**WORK TO COMPLETE**
In the pH explanation, repeat the passage starting at "The general equation" and ending at "pH = -log([HA])", swapping every "buffer" for "buffer solution".

**PAGE EXCERPT**

________________________

I'll discuss how to determine pH given "pKa" for a monoprotic acid, which is an acid that only donates one proton per molecule when placed in aqueous solution.
The general equation for a monoprotic acid in aqueous solution is
HA_((aq)) rightleftharpoons H_(aq)^(+) + A_(aq)^(-)
If you're dealing with a buffer, then you are dealing with a weak acid. In this case, the Henderson-Hasselbalch equation can take you directly from "pKa" to the solution's pH (assuming you know the concentrations of the weak acid and its conjugate base)
pH = pKa + log(([A^(-)])/([HA]))
If you're not dealing with a buffer, then you must use the acid dissociation constant, "K"_a, to help you determine the pH of the solution. In this case, you need to determine [H^(+)] in order to determine pH, since
pH = -log([H^(+)])
The value of the acid dissociation constant can be derived from "pKa"
K_a = 10^("-pKa")
For a strong acid, "pKa" <1 and "K"_a>1 ; strong acids dissociate completely in aqueous solution, so [H^(+)] = [HA], which means
pH = -log([HA])
If you're dealing with a weak acid, you have to use the ICE table method (more here: http://en.wikipedia.org/wiki/RICE_chart). The initial concentration of the acid is C, so
......HA rightleftharpoons H^(+) + A^(-)
I:......C.........0.........0
C:...(-x).........(+x)......(+x)
E:..(C-x).......(x).......(x)
Remember that "K"_a is defined as
K_a = ([H^(+)] * [A^(-)])/([HA]), which means that you'll get
K_a = (x * x)/(C-x) = x^(2)/(C-x)
At this point, the only unknown you'll usually have is x; solve for x and pick the positive solution (remember that x represents the concentration of H^(+) and A^(-), so it must be a positive number).
As a result, [H^(+)] = x => pH = -log([H^(+)])

________________________

**AVAILABLE DATA**
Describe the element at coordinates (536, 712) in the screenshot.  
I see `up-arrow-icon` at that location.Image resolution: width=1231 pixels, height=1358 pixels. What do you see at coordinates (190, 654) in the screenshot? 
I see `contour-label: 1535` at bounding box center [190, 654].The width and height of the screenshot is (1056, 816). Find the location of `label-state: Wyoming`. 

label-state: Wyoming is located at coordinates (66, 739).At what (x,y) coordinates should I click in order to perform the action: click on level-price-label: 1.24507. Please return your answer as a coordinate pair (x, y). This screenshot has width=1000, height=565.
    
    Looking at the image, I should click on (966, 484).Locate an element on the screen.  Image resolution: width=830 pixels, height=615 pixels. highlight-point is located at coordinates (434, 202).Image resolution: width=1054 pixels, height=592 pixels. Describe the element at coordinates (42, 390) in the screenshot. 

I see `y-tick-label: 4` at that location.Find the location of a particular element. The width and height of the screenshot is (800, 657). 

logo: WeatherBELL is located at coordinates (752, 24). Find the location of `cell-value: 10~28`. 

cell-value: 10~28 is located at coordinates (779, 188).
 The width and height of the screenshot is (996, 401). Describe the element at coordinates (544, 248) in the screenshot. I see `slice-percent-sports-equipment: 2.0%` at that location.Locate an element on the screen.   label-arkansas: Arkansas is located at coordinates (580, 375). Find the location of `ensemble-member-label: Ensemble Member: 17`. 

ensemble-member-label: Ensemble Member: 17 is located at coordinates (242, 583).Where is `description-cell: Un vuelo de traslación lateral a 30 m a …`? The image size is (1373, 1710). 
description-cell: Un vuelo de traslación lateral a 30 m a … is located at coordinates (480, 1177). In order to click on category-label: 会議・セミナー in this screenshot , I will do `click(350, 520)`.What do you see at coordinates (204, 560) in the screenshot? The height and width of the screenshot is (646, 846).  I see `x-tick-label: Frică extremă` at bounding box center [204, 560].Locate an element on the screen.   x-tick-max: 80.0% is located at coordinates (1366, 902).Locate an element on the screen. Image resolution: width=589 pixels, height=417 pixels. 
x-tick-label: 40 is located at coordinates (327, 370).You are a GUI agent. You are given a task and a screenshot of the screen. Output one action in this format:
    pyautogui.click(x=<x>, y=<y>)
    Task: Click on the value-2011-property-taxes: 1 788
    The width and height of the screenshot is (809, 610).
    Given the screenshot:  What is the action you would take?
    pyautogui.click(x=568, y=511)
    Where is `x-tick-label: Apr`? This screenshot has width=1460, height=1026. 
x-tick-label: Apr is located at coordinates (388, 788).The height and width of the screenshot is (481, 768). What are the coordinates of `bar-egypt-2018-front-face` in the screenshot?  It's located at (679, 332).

________________________

**RESPONSE AREA**
The general equation for a monoprotic acid in aqueous solution is
HA_((aq)) rightleftharpoons H_(aq)^(+) + A_(aq)^(-)
If you're dealing with a buffer solution, then you are dealing with a weak acid. In this case, the Henderson-Hasselbalch equation can take you directly from "pKa" to the solution's pH (assuming you know the concentrations of the weak acid and its conjugate base)
pH = pKa + log(([A^(-)])/([HA]))
If you're not dealing with a buffer solution, then you must use the acid dissociation constant, "K"_a, to help you determine the pH of the solution. In this case, you need to determine [H^(+)] in order to determine pH, since
pH = -log([H^(+)])
The value of the acid dissociation constant can be derived from "pKa"
K_a = 10^("-pKa")
For a strong acid, "pKa" <1 and "K"_a>1 ; strong acids dissociate completely in aqueous solution, so [H^(+)] = [HA], which means
pH = -log([HA])